Certain bacteria such as mycobacteria are relatively impermeable to most stains, but do stain with a strong reagent such as hot carbol fuschin in 5% phenol. Once stained these bacteria resist decolourisation by strong acids e.g. sulphuric acid. The smear is then counterstained with either methylene blue or malachite green. Acid-fast bacteria stain pink and any cellular material or other bacteria stain blue or green, dependent on the counterstain used. Mycobacteria are acid-fast as their cell wall is rich in lipids, fatty acids and the higher alcohols.

Partial acid-fast stains or Stamp’s stain

Certain bacteria cannot withstand decolourisation by a strong acid, but do if a weaker acid such as 0,5% acetic acid is used. Brucella, Chlamydia, Coxiella and Nocardia species stain with this method. Some bacterial endospores are also partially acid-fast.

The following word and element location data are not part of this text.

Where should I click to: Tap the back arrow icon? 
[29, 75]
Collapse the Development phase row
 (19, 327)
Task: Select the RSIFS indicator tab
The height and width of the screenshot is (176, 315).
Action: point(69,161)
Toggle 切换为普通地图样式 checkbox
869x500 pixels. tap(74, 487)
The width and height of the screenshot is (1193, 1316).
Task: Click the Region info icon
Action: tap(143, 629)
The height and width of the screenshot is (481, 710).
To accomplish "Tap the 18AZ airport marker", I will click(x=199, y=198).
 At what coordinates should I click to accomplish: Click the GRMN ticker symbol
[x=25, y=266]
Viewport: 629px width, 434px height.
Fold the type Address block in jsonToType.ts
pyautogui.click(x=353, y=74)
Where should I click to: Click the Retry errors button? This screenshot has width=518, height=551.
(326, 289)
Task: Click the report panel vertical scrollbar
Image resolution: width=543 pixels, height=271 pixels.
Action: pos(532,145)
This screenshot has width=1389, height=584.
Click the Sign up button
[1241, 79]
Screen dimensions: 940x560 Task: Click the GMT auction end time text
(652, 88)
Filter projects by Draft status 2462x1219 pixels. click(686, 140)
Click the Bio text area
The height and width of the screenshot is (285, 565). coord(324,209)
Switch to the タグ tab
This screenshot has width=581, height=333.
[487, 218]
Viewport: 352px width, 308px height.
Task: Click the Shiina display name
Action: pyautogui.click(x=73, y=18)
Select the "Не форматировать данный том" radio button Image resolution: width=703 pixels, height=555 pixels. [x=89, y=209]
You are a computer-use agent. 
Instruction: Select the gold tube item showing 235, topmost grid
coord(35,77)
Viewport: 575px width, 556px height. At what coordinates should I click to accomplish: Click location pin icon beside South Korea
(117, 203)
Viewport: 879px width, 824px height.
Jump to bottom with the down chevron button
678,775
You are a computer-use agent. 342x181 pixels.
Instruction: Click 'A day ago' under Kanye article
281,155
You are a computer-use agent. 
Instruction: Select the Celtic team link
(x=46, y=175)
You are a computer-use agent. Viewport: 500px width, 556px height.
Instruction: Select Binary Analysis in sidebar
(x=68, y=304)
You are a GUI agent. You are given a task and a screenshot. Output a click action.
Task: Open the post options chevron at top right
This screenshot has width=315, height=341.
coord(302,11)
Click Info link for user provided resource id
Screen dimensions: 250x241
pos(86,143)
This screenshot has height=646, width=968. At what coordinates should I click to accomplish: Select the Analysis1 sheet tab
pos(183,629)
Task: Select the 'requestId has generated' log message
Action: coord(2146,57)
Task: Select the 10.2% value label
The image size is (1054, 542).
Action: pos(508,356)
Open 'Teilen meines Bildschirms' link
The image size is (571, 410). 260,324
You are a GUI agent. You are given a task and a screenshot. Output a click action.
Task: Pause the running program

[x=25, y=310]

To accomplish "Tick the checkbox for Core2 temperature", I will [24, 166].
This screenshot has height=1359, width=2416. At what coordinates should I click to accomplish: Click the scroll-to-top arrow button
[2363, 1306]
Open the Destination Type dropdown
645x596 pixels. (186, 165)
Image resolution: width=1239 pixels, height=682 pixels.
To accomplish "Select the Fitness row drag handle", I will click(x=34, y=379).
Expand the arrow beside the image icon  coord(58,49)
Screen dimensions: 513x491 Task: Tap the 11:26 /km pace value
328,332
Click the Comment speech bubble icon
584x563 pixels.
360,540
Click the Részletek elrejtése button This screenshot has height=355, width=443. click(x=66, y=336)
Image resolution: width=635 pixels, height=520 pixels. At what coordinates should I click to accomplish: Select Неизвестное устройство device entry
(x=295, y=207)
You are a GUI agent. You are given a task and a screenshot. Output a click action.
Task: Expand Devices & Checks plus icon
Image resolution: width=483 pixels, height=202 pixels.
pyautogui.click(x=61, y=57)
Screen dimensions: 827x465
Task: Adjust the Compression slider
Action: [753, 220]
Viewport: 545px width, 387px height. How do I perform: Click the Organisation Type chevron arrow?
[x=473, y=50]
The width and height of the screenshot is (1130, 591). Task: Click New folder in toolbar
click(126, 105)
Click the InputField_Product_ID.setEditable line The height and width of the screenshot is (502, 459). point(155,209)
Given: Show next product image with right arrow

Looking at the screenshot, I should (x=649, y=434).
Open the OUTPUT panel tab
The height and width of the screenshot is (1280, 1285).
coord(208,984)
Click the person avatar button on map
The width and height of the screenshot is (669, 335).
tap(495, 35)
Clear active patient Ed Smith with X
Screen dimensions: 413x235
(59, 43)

Giemsa and Diff Quik (CAM’s Quick, Rapid-Diff) stains

These stains are very useful in the staining of certain bacteria and to visualize cellular morphology in tissue smears. They are used to demonstrate the capsule of Bacillus anthracis and the spirochaete Borrelia in blood and tissue smears. Bacteria usually stain well (deep purple) as the relationship of bacteria to tissue cells can be well demonstrated. Yeasts also stain well with these stains. However, moulds and mycobacteria tend to stain poorly or not at all.

Staining for spores

Spores are usually easy to observe as they stain negatively, whereas bacteria stain positively when normal bacterial stains are used. It is, however, possible to stain spores using acid-fast staining techniques. At times, the ideal growth conditions of artificial culture media can inhibit the production of spores. Therefore, before a spore stain is attempted, it might be necessary to culture the bacteria on a starch or trace element constrained medium.

Staining of capsules

The capsules of bacteria present in pathological material are often clearly stained with standard bacterial stains, such as basic fuschin, methylene blue, Giemsa or Diff Quik stains. Gram’s, Giemsa and Diff Quik stains colours them pink. However, capsules of bacteria cultured artificially usually do not stain well. Thus negative or relief staining techniques should be used. The best method to use is a wet-film India ink stain, as there is no protoplasmic shrinkage which could cause a false positive result. Slime produced by bacteria appears as irregular masses of pink amorphous material lying between the bacteria and outside the capsule of capsulated bacteria. Some bacteria lose their capsules when cultured on artificial media and special media and growth conditions may be required e.g. capsules will only be produced by Bacillus anthracis if grown in 5% CO2 on bicarbonate rich agar medium.